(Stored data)
-=-=-=-=-
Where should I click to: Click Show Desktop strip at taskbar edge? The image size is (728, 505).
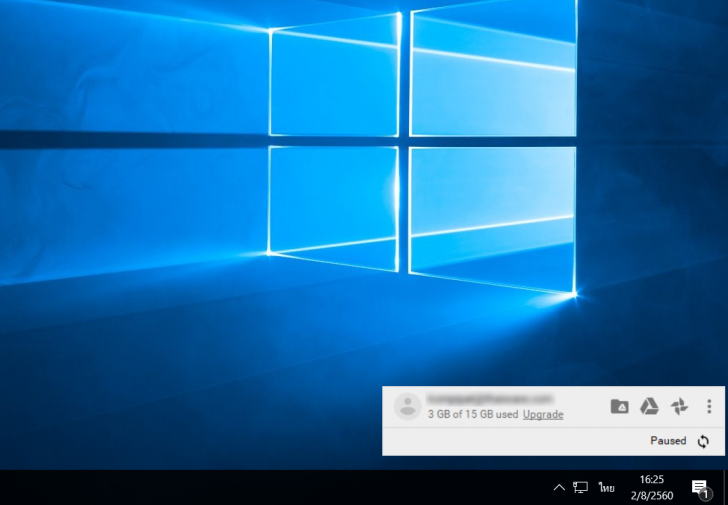(725, 487)
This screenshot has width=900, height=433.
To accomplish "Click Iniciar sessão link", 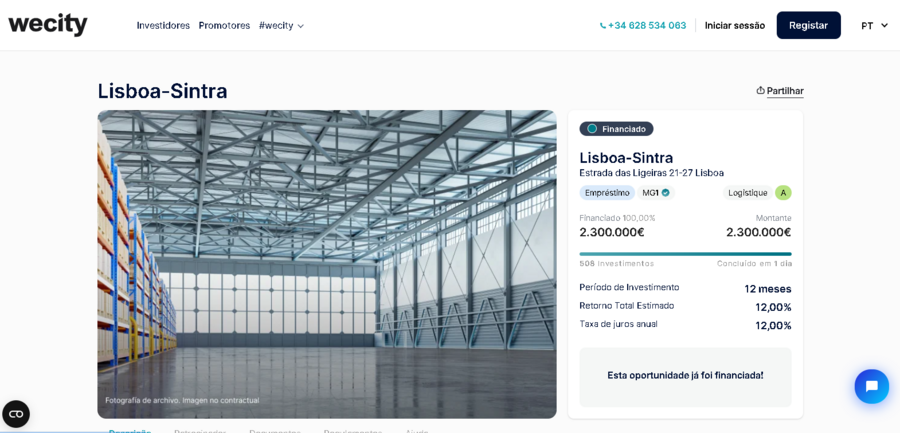I will pyautogui.click(x=735, y=26).
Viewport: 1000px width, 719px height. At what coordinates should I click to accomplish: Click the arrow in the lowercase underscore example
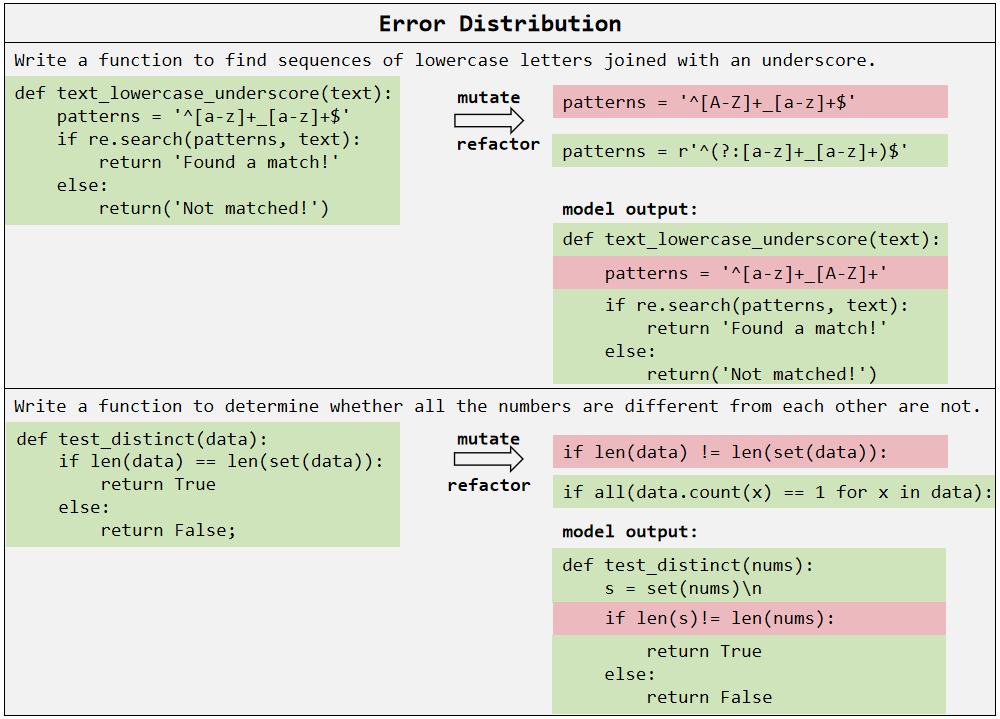pyautogui.click(x=489, y=121)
-=-=-=-=-
Repeat exactly the lines from the one holding "Viewport: 1000px width, 719px" through the last line of the entries, both included; the pictures do not belong in the copy.

## Solution for this task:
Viewport: 1000px width, 719px height. At what coordinates should I click to accomplish: Click the arrow in the lowercase underscore example
pyautogui.click(x=489, y=121)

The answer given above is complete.